Researchers at the University of California, Riverside, with colleagues at the University of Florida and at UC Davis, have uncovered how viruses circumvent the immune response of plants.
The findings were published in the Nov. 2 issue of the Proceedings of the National Academy of Sciences in a paper titled "Three Distinct Suppressors of RNA Silencing Encoded By a 20-kb Viral RNA Genome." UC Riverside associate professor of plant pathology Shou-Wei Ding, at the Center for Plant Cell Biology, and UCR colleagues Rui Lu, Wan-Xiang Li and Michael Shintaku, co-authored the paper with Bryce W. Falk at UC Davis and William O. Dawson at the
RNA silencing is a recently discovered defense mechanism against virus infection in plants and invertebrates. For successful infection to occur, viruses must be able to suppress the RNA silencing's antiviral response. "Our results demonstrate that citrus tristeza virus (CTV) produces three proteins that are suppressors of RNA silencing and each inhibits RNA silencing in a distinct manner," said Ding.

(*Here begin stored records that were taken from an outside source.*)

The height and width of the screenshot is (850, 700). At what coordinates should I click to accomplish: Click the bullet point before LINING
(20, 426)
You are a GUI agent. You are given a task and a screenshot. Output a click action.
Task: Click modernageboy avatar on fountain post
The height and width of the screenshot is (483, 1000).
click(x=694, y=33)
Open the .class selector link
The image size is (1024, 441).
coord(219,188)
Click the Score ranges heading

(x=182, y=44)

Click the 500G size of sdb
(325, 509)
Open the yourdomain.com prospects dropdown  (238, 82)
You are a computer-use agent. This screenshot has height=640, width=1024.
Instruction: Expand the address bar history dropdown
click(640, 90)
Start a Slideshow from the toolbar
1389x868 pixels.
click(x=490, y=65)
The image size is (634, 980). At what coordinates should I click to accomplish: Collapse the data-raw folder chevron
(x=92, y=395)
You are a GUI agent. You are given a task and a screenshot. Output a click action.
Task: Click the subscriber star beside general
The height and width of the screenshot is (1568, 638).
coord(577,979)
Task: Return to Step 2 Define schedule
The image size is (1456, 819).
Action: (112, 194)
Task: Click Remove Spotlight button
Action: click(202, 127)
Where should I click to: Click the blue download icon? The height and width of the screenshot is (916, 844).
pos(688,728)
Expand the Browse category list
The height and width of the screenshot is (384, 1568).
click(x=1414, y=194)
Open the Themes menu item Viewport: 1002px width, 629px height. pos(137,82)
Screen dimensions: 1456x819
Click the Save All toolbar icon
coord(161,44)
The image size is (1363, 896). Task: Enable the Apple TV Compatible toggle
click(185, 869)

CTV is one of the most important virus pathogens affecting citrus worldwide, causing significant economic losses not only from disease, but also from the need to remove CTV-infected trees. Since viral suppressors are also known to interfere with plant development, further analyses of the CTV suppressors will explain why CTV is capable of such destructive effects. One approach for the control of CTV in a number of labs is to genetically engineer virus-resistant citrus trees.
"Our findings will help improving the efficacy of this approach, e.g., by directly targeting the CTV suppressor genes," Ding said. "Our work indicates for the first time that viruses may have to produce more than one suppressor of RNA silencing to overcome the antiviral immunity. Secondly, one of the CTV suppressors identified is mechanistically novel as it inhibits spread of RNA silencing without interfering with intracellular RNA silencing."
As a result, that type of suppressor cannot be identified by the methods in wide use today by labs around the world.
The California Citrus Research Board, the UC-Biostar program and the U.S. Department of Agriculture funded the research.